◆ What to do
A. Answer these questions about the code review thread:
(i) Changing to what type causes no problems, according to the thread?
(ii) What does the writer say about using the name "reassociate"?
(iii) On what date did mkazantsev add inline comments?
B. Repeat the part of the code review thread between "I don't think" and "long for me...", inclusive, word for word.

◆ Selected passage
• • • •

Not sure how many lines of the code it will save.... let me try that... will see if it's any better

615

I don't think it will make any difference in this particular case. No problems to change to Instruction*

629

In addition to NaryReassociate there is Ressociate pass. I want the name to clearly point to NaryReassociate pass. Using "reassociate" seems too long for me...

llvm/test/Transforms/NaryReassociate/nary-smax.ll
1

Ok

mkazantsev added inline comments.Dec 4 2020, 4:10 AM
llvm/lib/Transforms/Scalar/NaryReassociate.cpp
334

I still think it would be useful, these lines copy-paste over and over.

llvm/test/Transforms/NaryReassociate/nary-smax.ll
1

Still actual.

• • • •

◆ Raw data
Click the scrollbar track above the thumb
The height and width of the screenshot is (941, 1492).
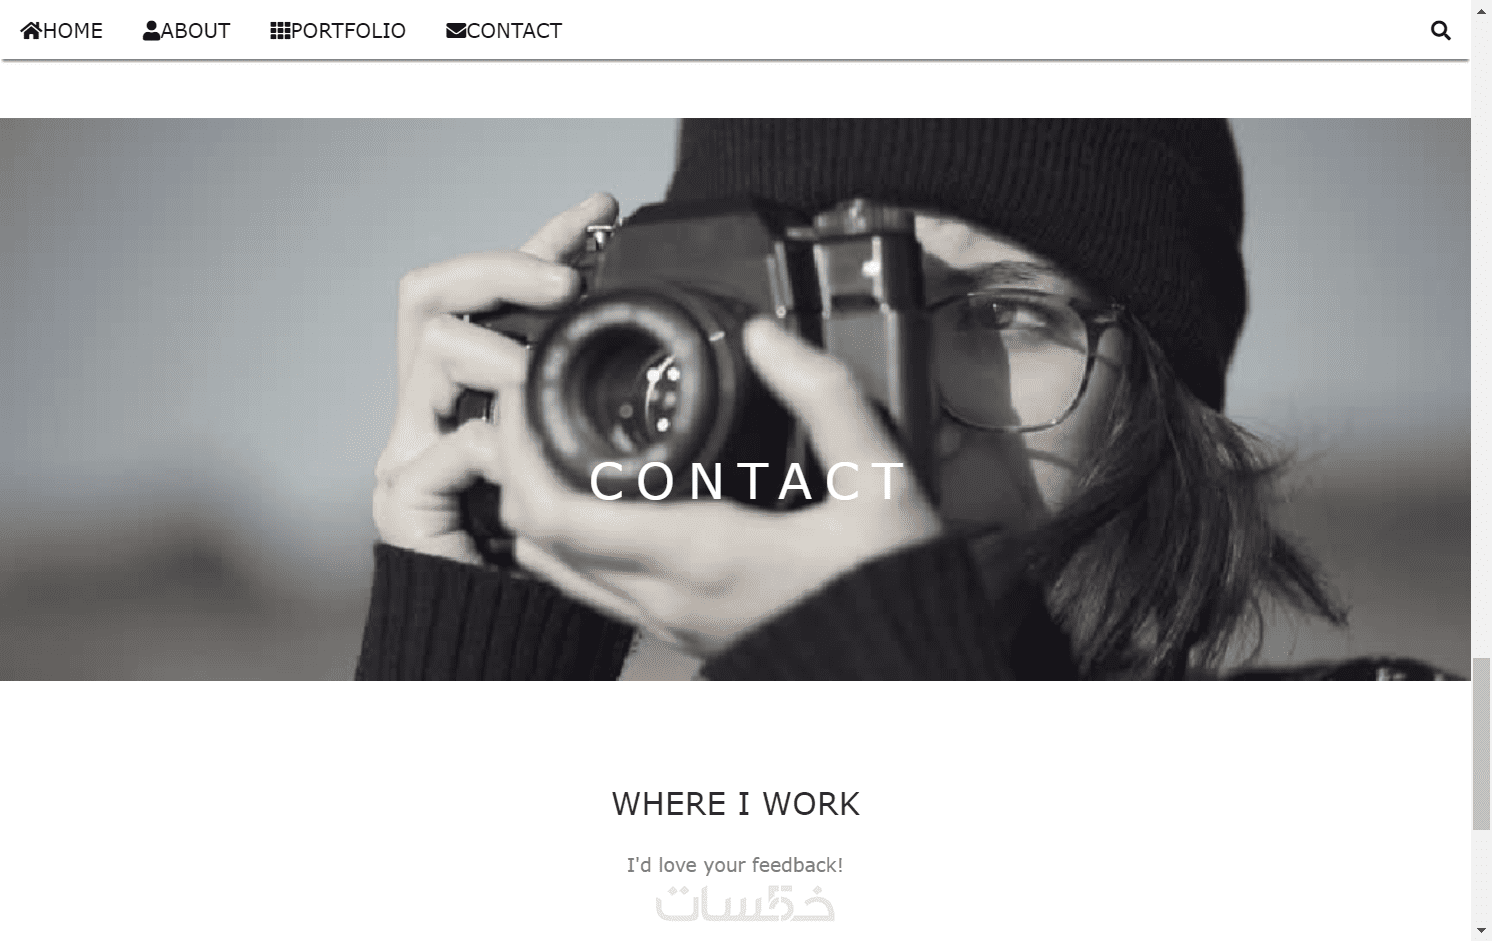1481,338

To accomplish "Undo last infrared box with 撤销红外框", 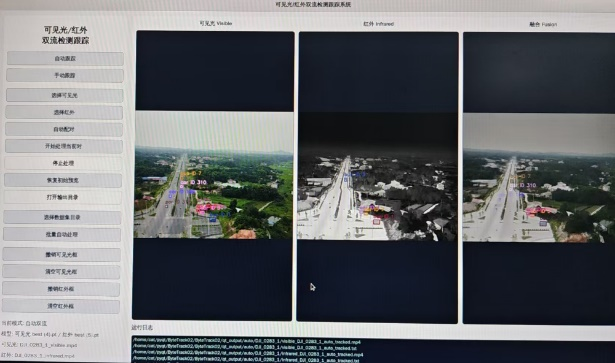I will [x=61, y=289].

• • • •

◆ Solution set
A.
(i) Instruction*
(ii) It seems too long.
(iii) Dec 4 2020

B.
I don't think it will make any difference in this particular case. No problems to change to Instruction*

629

In addition to NaryReassociate there is Ressociate pass. I want the name to clearly point to NaryReassociate pass. Using "reassociate" seems too long for me...